A justificativa dada pelo Poder Público é de que repetiram as medidas de isolamento e lockdown experimentada por outros países para tentar evitar a disseminação do vírus da COVID- 19. Tanto os governos estaduais quanto as prefeituras “pregam” que essa medida foi uma orientação da OMS (Organização Mundial da Saúde).
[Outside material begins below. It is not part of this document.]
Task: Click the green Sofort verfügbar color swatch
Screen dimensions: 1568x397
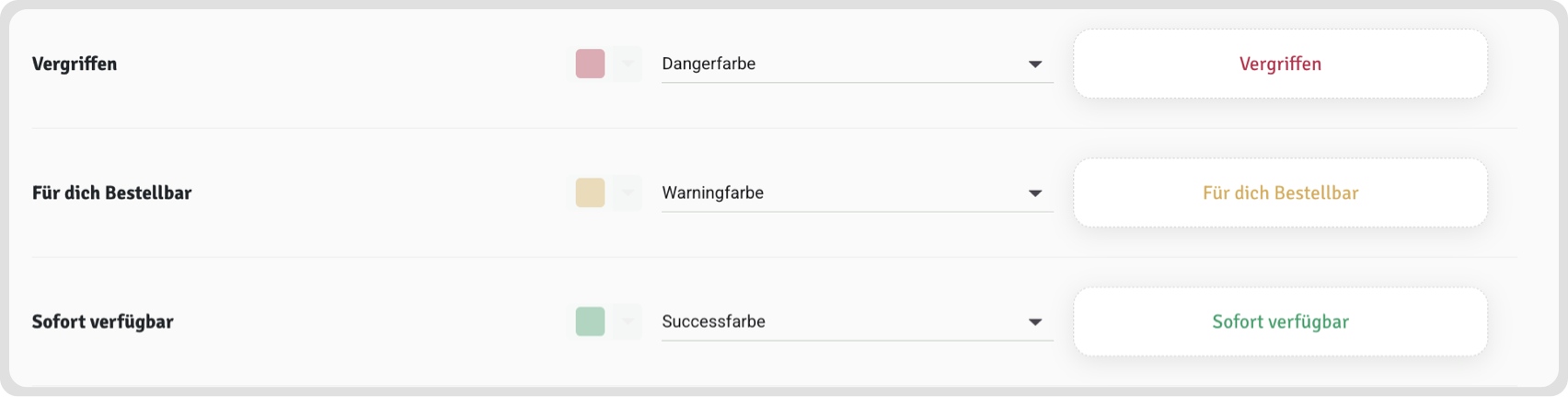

Esse ponto, por si só, serviria para afastar a hipótese de Fato do Príncipe.

c) Encerramento das atividades

Para observar se haverá responsabilidade da Administração Pública em indenizar ou não, deve-se observar a situação da empresa que encerrou definitivamente a sua atividade, aquelas empresas que reduziram o quadro de funcionário não se encaixam nessa hipótese.

Como conclusão, digo a vocês que particularmente eu acredito que os Tribunais não irão receber como matéria de mérito a indicação da hipótese do Fato do Príncipe, pois se trata de determinações amplas que não prejudicam especificamente determinados empresários.

Além disso, caso essas ações comecem a movimentar o Judiciário será levado em conta que após a pandemia os cofres públicos ficarão “no vermelho”, ou seja, sem ter como arcar com o prejuízo “pessoal” dos empresários.

Cabe ainda apontar que, como advogada trabalhista empresarial, acredito que os empresários não devem pagar a conta da incompetência estatal, que mesmo após um ano do início da pandemia não conseguiu se adaptar para enfrentar a realidade.

Por fim, defendo a ideia de que a Administração Pública poderia ter buscado medidas mais eficazes e menos punitivas a uma determinada classe da sociedade, ou seja, a classe empresária.